Médico brasileiro ajuda no socorro às vítimas de explosão em Beirute



O cirurgião plástico brasileiro Ghassan Said já havia encerrado seu plantão nesta terça-feira (4) e tinha acabado de almoçar em sua casa, em Beirute, no Líbano, quando sentiu o chão de sua casa tremer. Em seguida, ouviu uma explosão e viu os vidros de sua casa se quebrando.


Ao correr para a sacada, viu uma fumaça rosada, resultado da explosão que deixou mais de 100 mortos e 4 mil feridos na região portuária da capital libanesa.

Ele contou à GloboNews que desceu de seu apartamento e viu destroços dos prédios ao redor. Correu de volta, ligou a TV e viu a explosão no jornal.

Voltou então ao trabalho, desta vez em um hospital mais afastado, já na região das montanhas. Com os centros hospitalares da capital todos lotados, os pacientes passaram a ser transportados para locais nas proximidades.

“Já são 4h30 da manhã e vi centenas de pacientes, estamos tentando ajudar o máximo possível nessa situação bem crítica”, explicou, durante a entrevista.

“Os pacientes que recebemos foram em sua maioria devido a traumas causados pelos destroços, por vidros. Como sou cirurgião plástico, recebi mais pessoas com ferimentos graves, tinha que revisar os ferimentos para ver se tinham vidro, fazer cirurgias reparadoras. Havia também bastante fraturas em que ortopedistas tinham que intervir. E muitos pacientes também com abalos psicológicos”, acrescentou. Said acredita também que os hospitais ainda devem receber pacientes vítimas de queimaduras. Segundo Said, os hospitais estavam atendendo os pacientes com médicos de todas as especialidades.

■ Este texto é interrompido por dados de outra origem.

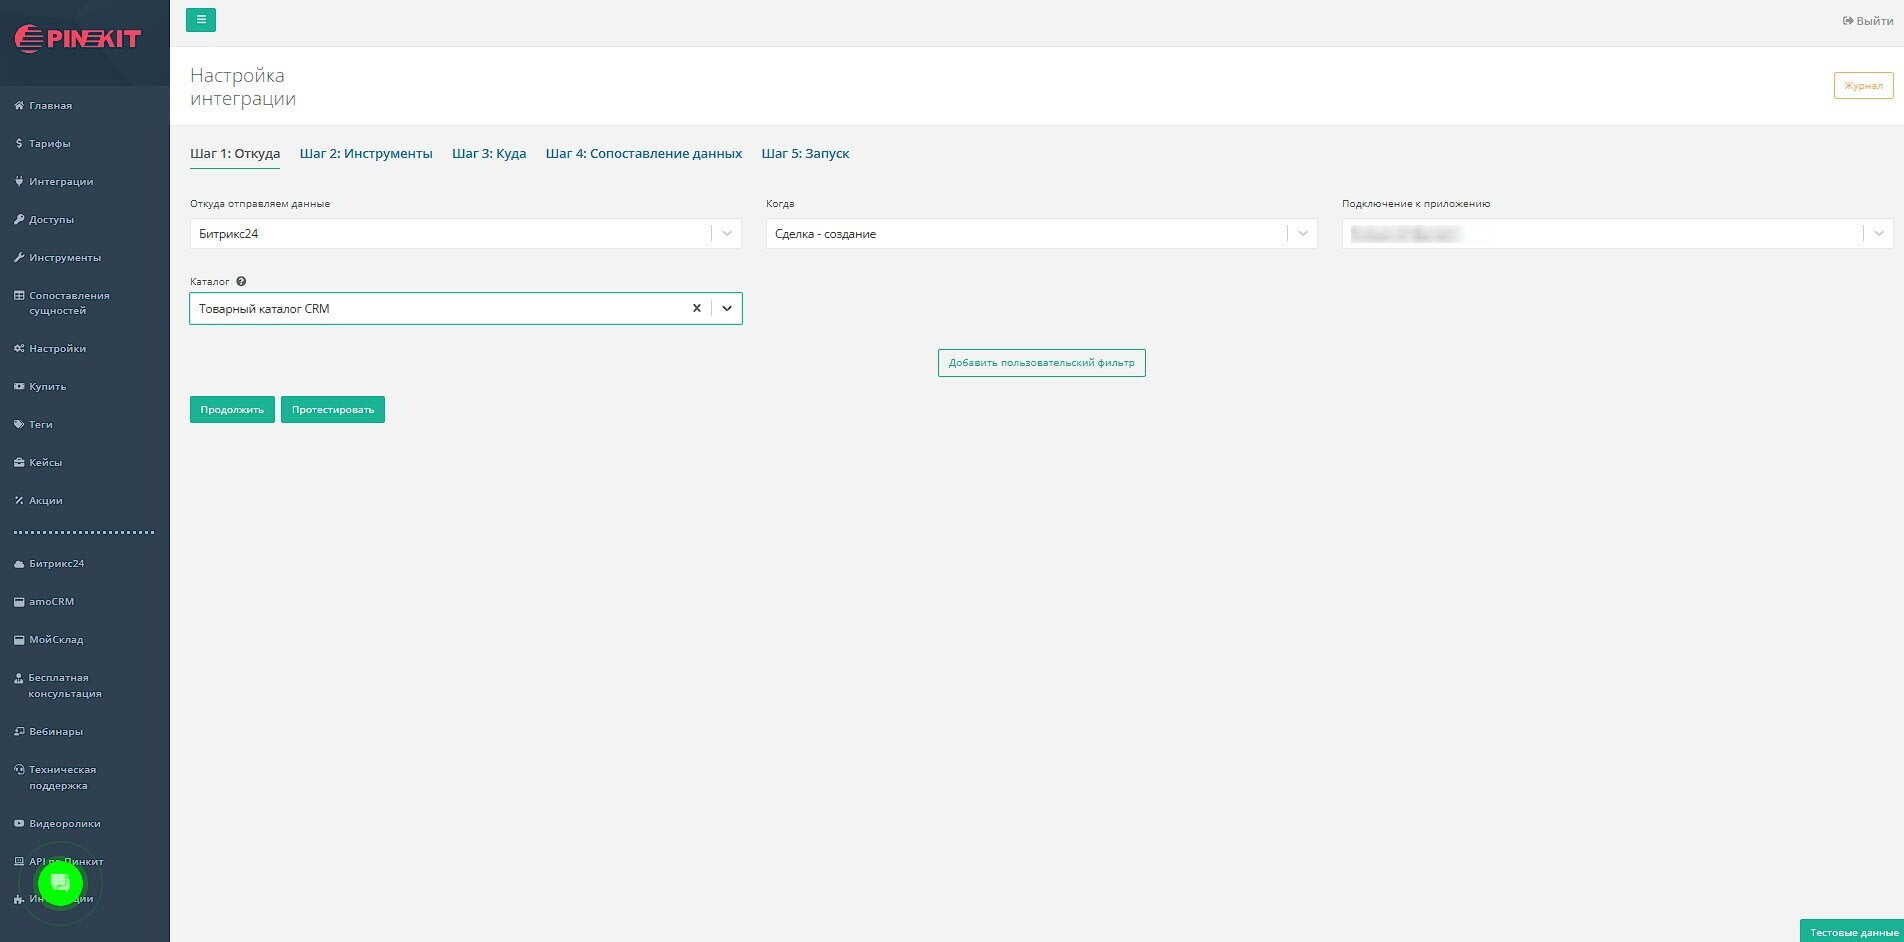Expand the Откуда отправляем данные dropdown

(727, 234)
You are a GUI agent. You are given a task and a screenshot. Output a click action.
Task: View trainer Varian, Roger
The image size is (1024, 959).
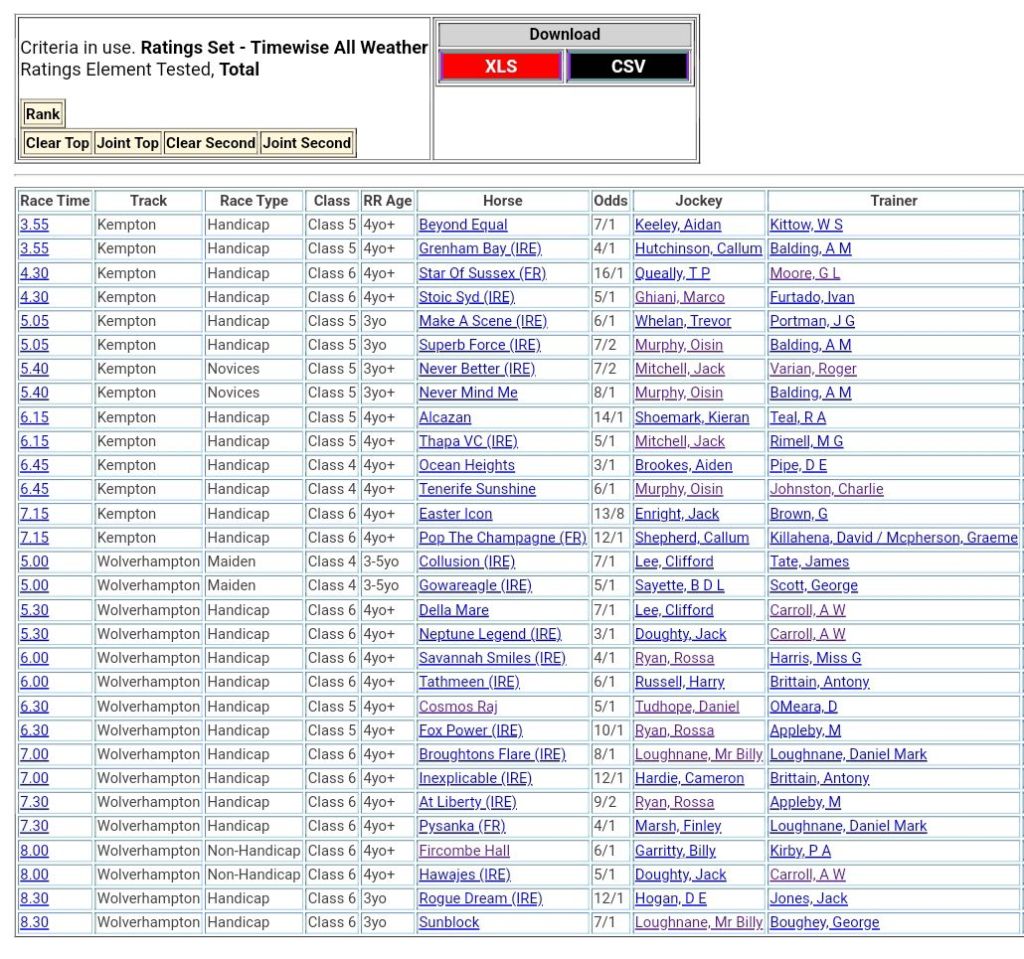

O médico contou ainda que o clima está bem tenso na capital libanesa, porque pouco depois que aconteceu a explosão, ainda enquanto acontecia o socorro às vítimas, havia muito trânsito e fluxo de carros saindo para as cidades ao redor de Beirute. Como não se sabia ainda a causa, muitos temiam que tivesse acontecido algum ataque, “e então começaram a se espalhar e sair do centro de Beirute”, disse.